Harold, who wrote and played music here all his life, with The Jesters and other groups, had a day job as a founding partner in Williams and Guined CPA. He was paralyzed from a fall in his office almost two years ago and died this summer, after suffering a heart attack. While he was in the Shepherd Clinic in Atlanta, Randall went by to see him in room 419, and he wrote a poignant lament for Harold, “Room 419,” which Randall played for the first time at Harold’s memorial service. He has promised to play it again Thursday evening.

When Stubblefield and Bramblett say some of their musician friends will join them onstage, that could be just about anybody in the musical world, so this is a big and enjoyable event for a good cause. It’s at Live Wire, at Hull and Dougherty streets, at 7 p.m. this Thursday, Aug. 27. Tickets are only $15 and can be purchased online or at the door or at the YWCO. There will be a food truck onsite, and Live Wire has a full bar. What more could you want?

Exit Searcy

Well, Chuck Searcy has come and gone and is headed back to his work extricating unexploded ordnance from the heavily bombed area we used to call the demilitarized zone in Vietnam. In spite of his dedication to his mission, Chuck remains as personable and gregarious as ever, and those who joined him for the delightful (though hot) gathering at his home on Milledge Circle, presided over by Dennis Waters, neighbor Carey McGinnes and others, were reminded of all the good times there. Mamie Davis and her band played some music and then Kate Morrissey and her group livened the afternoon. The partygoers bought art by Vietnamese children and raised a total of $2,500 for Chuck’s Project Renew. Even if you missed the party, you can donate by going to Project Renew’s informative website, landmines.org.vn.

Beer Near Here

My old hometown of Greensboro is getting a craft brewery. You couldn’t even buy a beer in Greensboro when I was growing up, not that I would have—the communion Welch’s grape juice at the Methodist Church being my drink of choice. A couple of father-and-son real-estate developers from McDonough are going to build a brewery in the old Mary-Leila cotton mill, a big old brick factory that has been standing vacant down by the railroad depot for decades. It should make a fine location for brewing and tasting and is sure to become a destination for beer lovers, maybe even warranting a spur off the Firefly rail-to-trail path that may someday run from nearby Union Point to Athens.

Taylor Lamm will be the brewer, and he’s got degrees and certificates in brewing from impressive schools as well as political science and sociology degrees from UGA. Sounds like the perfect bartender. The name of the operation will be Lake Country Brewing Company (stressing the Lake Oconee connection, of course).
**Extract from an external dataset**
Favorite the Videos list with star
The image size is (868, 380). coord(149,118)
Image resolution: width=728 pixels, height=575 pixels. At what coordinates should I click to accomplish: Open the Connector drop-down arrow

I can’t wait to see what kind of beers they come up with, based on pure water drawn deep from a nearby aquifer. As the promoters point out, Greensboro is about equi-distant from Augusta and Atlanta and is a pleasant drive through the national forest from Athens. Given the availability of the old cotton mill, this looks like a winning venture. I just wish they hadn’t come up with such a generic name. They should have called it God’s Country Brewing Company and let it go at that.